Sketch by Jack Chalker



We reached September 1945 and the tension seem to be easing. We were able to see many aircraft going over on bombing raids. Then our orders began to relax, we had an extra day off and then another, we were just told “no work today” with no excuse given. Then “no work, get plenty rest”. Then days later our own officer gave us the message, the War was over, much to our relief.

It was back on 15th August that the Emperor addressed the Japanese nation, playing a recorded speech on the Termination of the War and the formal surrender occurred on September 2nd 1945, finally bringing to an end six years of world war, when representatives from the Empire of Japan signed the Japanese Instrument of Surrender in Tokyo Bay aboard the USS Missouri, President Harry S Truman declared September 2nd to be the official V-J Day.
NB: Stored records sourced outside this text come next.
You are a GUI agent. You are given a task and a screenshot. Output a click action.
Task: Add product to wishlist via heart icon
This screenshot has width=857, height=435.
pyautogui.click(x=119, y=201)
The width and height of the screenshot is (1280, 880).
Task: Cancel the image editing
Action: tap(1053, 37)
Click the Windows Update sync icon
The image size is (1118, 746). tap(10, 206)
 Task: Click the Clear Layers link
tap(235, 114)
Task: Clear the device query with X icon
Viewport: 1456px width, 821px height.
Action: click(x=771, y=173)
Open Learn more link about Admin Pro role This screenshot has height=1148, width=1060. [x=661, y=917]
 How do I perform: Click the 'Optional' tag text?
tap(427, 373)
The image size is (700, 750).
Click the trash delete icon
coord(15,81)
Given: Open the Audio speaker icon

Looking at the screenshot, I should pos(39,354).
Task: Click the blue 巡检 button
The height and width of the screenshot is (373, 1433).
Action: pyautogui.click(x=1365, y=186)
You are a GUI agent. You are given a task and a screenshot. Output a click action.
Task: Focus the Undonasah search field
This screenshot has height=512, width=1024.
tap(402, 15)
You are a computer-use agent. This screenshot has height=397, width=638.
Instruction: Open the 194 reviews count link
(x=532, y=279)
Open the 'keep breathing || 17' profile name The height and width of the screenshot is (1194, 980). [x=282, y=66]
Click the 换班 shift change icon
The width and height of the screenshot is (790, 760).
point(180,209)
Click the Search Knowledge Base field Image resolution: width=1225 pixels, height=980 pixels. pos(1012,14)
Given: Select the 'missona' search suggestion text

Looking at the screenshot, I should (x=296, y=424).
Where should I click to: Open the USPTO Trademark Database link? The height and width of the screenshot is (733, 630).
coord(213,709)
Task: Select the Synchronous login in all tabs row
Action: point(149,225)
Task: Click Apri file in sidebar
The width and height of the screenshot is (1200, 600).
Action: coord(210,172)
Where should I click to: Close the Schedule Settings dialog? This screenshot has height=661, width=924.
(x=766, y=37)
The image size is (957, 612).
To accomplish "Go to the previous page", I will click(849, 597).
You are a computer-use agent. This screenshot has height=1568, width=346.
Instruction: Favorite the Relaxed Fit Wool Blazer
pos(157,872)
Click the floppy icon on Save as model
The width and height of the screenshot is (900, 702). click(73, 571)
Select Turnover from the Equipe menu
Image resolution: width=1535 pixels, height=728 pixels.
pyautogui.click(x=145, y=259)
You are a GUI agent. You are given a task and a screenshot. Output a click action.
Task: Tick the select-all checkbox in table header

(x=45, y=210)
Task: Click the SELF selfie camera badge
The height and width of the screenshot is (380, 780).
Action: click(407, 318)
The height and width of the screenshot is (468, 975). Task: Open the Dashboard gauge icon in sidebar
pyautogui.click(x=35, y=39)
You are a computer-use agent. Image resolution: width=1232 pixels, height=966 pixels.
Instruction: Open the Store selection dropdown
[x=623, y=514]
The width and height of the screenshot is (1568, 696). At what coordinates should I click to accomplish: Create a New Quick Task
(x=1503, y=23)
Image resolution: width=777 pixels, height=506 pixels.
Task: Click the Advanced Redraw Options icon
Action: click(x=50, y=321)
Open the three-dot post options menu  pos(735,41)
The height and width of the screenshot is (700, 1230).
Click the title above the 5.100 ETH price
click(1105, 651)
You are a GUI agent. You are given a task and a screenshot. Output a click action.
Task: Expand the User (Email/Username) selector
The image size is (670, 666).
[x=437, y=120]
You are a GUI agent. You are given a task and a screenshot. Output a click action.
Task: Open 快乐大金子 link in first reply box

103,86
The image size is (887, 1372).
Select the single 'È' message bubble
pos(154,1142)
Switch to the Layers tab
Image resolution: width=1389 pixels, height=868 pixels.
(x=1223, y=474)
By now the Japanese Guardroom was empty, the gates were open but nobody ran out, where too? We had to wait for transport to leave the camp, which took approximately two weeks. Trucks arrived and took us to Osaka, then we had a train journey to a small fishing village to be met by American troops from a ship lying out in the bay, they took us aboard by landing craft. On the deck we were ordered to drop everything, clothes, the lot, to be met with a hose pipe! And then into a hot shower. We were issued with new US issue clothes and now we felt free.

We were restricted to the amount of food we had to eat but I will say it was good it was great to be free. I’m not sure how far we sailed but we finished up in Tokyo and were transferred to a hospital ship.

Then came the numerous health checks and reports to give to officers regarding our treatment and names concerned. Those clean white sheets didn't last long more is the pity. From there we were transferred onto an American carrier with the lower decks being empty save for camp beds and we had grub in full supply. Our group was split up into small parties, my party of twelve joined an army transport ship taking US troops back home.

Our next stop was an army camp in Manila, the Philippines, more medicals and questions. Everything was free at the camp shop, cigarettes, chocolates and cans of beer. While there, on the 26th September, we attended an open air concert with the guest artist Gracie Fields. Japanese POWs were employed here keeping the camp clean and tidy.

We were ready to move on after two weeks, we left Manila and after a three week journey by ship we arrived in San Francisco. After disembarking we were met by women volunteers handing out a goodie bag containing soap, toothbrush, razor and toiletries and of course cigarettes as required.

We were transported across ‘Frisco’ Bay to Angel Island, Fort McDowell, this being next to the Alcatraz Prison. Angel Island sits in the middle of Frisco Bay and in 1850 it was declared as a military reserve then in 1905 an Immigration Centre. During World War 2, the barracks were used to house German, Italian and Japanese prisoners of war. Fort McDowell was used as a port of embarkation during both world wars, with more than 300,000 soldiers passing thorough on the way to the Pacific during World War II. In December 1945 alone, 23,632 returning soldiers processed on their way home.

Time was getting a bit monotonous but one day we managed to get a lift on a ferry to San Francisco city. What was this? Meeting real people, cars everywhere. The Police were helpful by stopping the traffic for us to cross the road and we found our way to the Services canteen. We had nothing to pay for that afternoon. A civilian took us back to the pier to get a lift back to the Island. We later learned that we had broken camp rules by crossing over to San Francisco. We had cigarettes and chocolate all free for the asking. We were also issued with fresh clothes which included an army greatcoat.